Tackling period poverty with free sanitary products

Period Poverty group

The latest initiative to tackle period poverty in the Capital will see free sanitary products available in City of Edinburgh Council buildings including community centres and libraries.

The Council has teamed up with Scottish period poverty campaign group Hey Girls to provide both individual and packed environmentally-friendly products in a phased roll out from today (Tuesday 25 February).

The initiative is funded by the Scottish Government and aims to support equal access to essential items for all those who have, or live with those who have, periods.

As well as the providing the period products, staff in community centres and libraries are attending Hey Girls training to support education about periods and break down the stigma and taboo surrounding menstruation. 

This education work also includes information on re-usable period products such as menstrual cups, washable pads and period pants which will be introduced to the freely available products as the education is embedded.

The next phase of the roll-out will see free sanitary products across all Council-owned premises including cultural venues, social work centres and staff buildings like the City Chambers and Waverley Court.

Aims of the project include:

  • protecting people’s dignity, avoiding anxiety, embarrassment and stigma;
  • making a range of products available in places that people use;
  • individuals being able to get sufficient products to meet their needs and
  • awareness raising and education to both promote the initiative and attempt to change cultural norms

Councillor Alison Dickie, Education, Children and Families Vice Convener said:

Access to period products should be a basic right for every girl and woman but sadly this is not the case so I’m delighted we’re going to be making them free to all. 
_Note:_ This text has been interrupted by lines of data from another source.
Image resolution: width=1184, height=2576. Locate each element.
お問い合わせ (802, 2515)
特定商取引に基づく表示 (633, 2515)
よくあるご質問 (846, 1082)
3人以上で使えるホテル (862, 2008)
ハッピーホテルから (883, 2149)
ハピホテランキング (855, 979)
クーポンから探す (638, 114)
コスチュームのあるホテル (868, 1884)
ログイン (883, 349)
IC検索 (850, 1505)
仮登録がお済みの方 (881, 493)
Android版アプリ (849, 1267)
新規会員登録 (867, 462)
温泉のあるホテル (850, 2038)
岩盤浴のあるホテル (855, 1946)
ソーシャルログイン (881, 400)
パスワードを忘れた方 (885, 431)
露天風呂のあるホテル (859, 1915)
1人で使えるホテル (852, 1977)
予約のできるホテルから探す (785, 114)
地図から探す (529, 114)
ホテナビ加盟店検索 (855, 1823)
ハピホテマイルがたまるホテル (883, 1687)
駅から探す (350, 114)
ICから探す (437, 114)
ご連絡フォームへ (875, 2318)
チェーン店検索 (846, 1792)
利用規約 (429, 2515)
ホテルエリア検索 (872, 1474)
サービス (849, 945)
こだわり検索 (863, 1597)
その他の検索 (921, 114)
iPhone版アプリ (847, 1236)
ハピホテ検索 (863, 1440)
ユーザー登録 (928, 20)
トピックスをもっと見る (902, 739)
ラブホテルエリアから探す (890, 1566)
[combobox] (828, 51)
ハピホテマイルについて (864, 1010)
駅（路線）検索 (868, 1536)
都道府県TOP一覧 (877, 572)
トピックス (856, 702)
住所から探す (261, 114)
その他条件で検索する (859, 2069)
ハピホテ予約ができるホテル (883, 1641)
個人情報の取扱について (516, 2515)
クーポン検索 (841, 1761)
We already have a great partnership with Hey Girls through our work tackling period poverty in schools and I’m especially pleased that our staff are now being trained to support vital educational work in breaking down the stigma and taboo around period poverty.

Nicole Lyons, 23 years, said:

Sanitary products are really expensive especially when you have to choose between buying milk or something for your period. Sometimes when you leave the house you think you've brought everything with you apart from a change of products so to have them free in public places is great in case you forget.

Celia Hodson, Founder of Hey Girls, said:

Hey Girls are delighted to be working with the City of Edinburgh Council to make free period products available in public spaces across the city and extending educational sessions alongside this. 

Hey Girls is a social enterprise working to end period poverty in the UK, so that no young girl or woman is forced to go without. Working with the Council means that women in Edinburgh can access period products easily and with dignity.